Worldwide, one million plastic bottles are purchased every minute and up to five trillion plastic bags are used annually. Billions of tons of this plastic waste is piling up in landfills, polluting lands, and water. Plastic pollution has become one of the most pressing environmental issues today.
Scientists have long been searching for solutions to our plastic trash problem
For decades, scientists tried using enzymes to break down plastics, but these enzymes had shortcomings.
Now, a team of researchers at the University of Texas has successfully addressed some of the shortcomings of these enzymes. They developed a powerful version that digests PET plastics at six times the speed.

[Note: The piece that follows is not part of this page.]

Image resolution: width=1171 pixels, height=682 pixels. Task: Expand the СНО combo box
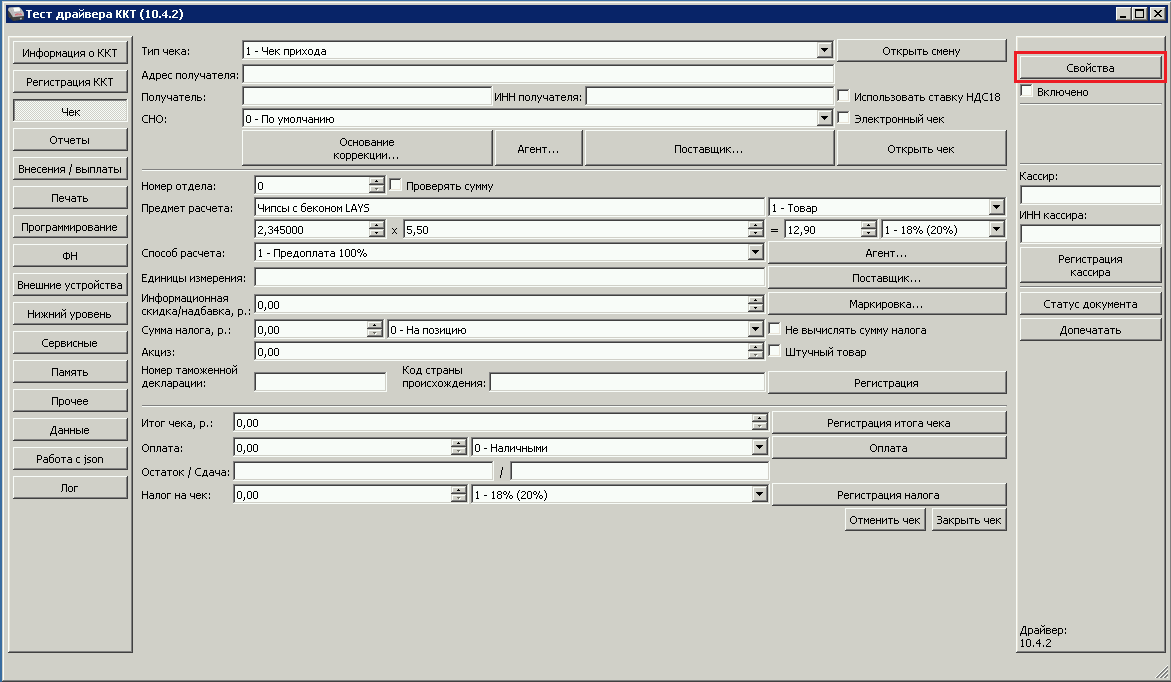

Researchers formed a machine learning model to generate mutations of a natural enzyme that can eat some forms of plastic in just 24 hours. The identified enzyme has been dubbed FAST-PETase (functional, active, stable, and tolerant PETase).
The newly created enzyme variant has the potential to eliminate billions of tons of landfill
The FAST-PETase proved highly useful at breaking down PET plastics at less than 50 degrees Celsius. It was able to degrade 51 different untreated PET products in a week, and some were also broken in as little as 24 hours.
As the portable enzyme operates at temperatures between 30 and 50 °C (86 and 122 °F), it can be used as a breakthrough solution to clean up polluted sites.